Outreach and Community Programs

Public programming includes school tours developed with the Utah Office of Education, family events sponsored in partnership with the Salt Lake County parks system, and traveling exhibitions circulated through networks like the Association of Science-Technology Centers and the American Alliance of Museums. Community collaborations reach tribal partners such as the Goshute Tribe and the Paiute Indian Tribe of Utah for co-curation projects, and the museum participates in statewide initiatives with the Utah Division of Arts & Museums and the Utah Science Technology and Research (USTAR) program. Volunteer and docent programs mirror models from the Metropolitan Museum of Art and the Museum of Science, Boston to engage civic organizations including the Rotary International and the Junior League.

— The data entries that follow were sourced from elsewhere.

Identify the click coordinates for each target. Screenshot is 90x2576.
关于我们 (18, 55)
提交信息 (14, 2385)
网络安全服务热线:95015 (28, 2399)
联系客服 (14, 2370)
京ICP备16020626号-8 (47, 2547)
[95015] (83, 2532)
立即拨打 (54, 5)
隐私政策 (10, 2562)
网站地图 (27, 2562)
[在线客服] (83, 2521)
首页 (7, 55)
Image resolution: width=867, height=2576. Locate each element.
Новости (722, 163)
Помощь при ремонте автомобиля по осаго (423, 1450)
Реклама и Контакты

Administration and Funding

Administration is overseen by a board with representation from the University of Utah governance structures, local government figures from Salt Lake City and Salt Lake County, and leaders affiliated with philanthropic entities such as the George S. and Dolores Doré Eccles Foundation and the Kimball Art Center donor network. Funding streams include endowments, capital grants from the State of Utah Legislature, corporate sponsorships similar to partnerships with Delta Air Lines and AT&T at other museums, and earned revenue from ticketing and memberships corporate members patterned after the Museum of Science, Boston patron programs. Fiscal oversight follows nonprofit standards promoted by the Council on Foundations and audit practices used by major institutions including the Smithsonian Institution.